Stored data entries:

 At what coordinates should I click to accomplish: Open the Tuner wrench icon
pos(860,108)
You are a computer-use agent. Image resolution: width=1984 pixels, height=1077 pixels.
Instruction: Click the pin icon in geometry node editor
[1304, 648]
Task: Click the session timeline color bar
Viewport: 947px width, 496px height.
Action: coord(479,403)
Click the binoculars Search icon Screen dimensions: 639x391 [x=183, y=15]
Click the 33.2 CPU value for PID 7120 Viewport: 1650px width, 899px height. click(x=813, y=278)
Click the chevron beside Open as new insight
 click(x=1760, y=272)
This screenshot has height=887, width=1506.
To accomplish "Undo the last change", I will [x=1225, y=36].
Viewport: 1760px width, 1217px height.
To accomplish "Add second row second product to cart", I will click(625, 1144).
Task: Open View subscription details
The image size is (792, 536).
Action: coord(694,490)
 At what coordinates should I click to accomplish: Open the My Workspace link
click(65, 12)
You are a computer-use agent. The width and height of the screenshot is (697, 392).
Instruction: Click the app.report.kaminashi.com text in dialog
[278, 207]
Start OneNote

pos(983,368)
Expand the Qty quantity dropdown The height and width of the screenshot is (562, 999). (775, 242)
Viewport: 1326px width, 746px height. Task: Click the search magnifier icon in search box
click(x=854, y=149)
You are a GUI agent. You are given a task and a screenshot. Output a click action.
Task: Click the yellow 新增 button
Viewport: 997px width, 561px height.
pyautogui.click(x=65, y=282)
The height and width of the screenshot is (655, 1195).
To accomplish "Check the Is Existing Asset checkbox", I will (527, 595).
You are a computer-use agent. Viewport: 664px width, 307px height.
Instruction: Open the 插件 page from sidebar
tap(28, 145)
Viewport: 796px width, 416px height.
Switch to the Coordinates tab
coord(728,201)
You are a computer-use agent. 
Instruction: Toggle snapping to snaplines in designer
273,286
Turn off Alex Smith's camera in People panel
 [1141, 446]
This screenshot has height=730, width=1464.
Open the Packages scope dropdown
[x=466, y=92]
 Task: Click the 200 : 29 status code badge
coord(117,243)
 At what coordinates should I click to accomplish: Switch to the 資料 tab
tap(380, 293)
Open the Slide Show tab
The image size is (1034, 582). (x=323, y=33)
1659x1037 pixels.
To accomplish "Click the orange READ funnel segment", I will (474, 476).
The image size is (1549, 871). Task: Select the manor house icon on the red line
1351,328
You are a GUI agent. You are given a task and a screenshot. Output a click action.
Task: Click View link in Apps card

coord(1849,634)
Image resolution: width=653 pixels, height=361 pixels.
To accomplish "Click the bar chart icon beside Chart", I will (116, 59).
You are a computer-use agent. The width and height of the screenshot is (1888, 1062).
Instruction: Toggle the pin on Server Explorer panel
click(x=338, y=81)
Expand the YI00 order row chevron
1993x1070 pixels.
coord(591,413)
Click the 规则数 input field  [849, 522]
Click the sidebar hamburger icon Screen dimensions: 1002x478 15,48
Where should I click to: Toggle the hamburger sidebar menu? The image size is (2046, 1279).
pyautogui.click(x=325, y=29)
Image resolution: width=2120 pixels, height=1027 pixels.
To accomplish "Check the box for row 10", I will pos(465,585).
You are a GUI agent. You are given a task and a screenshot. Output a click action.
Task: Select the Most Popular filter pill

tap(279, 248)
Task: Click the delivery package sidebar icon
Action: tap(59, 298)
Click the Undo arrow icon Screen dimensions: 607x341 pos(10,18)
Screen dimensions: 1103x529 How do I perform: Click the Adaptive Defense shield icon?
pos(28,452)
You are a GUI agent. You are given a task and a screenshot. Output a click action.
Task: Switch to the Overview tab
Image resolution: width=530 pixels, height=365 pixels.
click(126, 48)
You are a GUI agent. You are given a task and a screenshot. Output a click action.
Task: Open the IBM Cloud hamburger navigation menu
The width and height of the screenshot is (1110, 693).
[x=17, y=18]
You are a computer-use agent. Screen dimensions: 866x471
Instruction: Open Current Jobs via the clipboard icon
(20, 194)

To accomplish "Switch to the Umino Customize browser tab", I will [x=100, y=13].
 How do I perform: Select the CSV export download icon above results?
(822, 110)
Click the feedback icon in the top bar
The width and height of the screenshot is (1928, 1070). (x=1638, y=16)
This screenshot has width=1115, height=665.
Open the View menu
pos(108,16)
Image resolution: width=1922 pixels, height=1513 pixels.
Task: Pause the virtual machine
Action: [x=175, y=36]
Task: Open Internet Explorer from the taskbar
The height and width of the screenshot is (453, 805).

▶ **DESCRIPTION OF THE TASK**
What must be returned is the line with "Click the feedback icon in the top bar" plus every line after it to the end of the entries, exactly as they appear.

▶ **ANSWER TO THIS TASK**
Click the feedback icon in the top bar
The width and height of the screenshot is (1928, 1070). (x=1638, y=16)
This screenshot has width=1115, height=665.
Open the View menu
pos(108,16)
Image resolution: width=1922 pixels, height=1513 pixels.
Task: Pause the virtual machine
Action: [x=175, y=36]
Task: Open Internet Explorer from the taskbar
The height and width of the screenshot is (453, 805).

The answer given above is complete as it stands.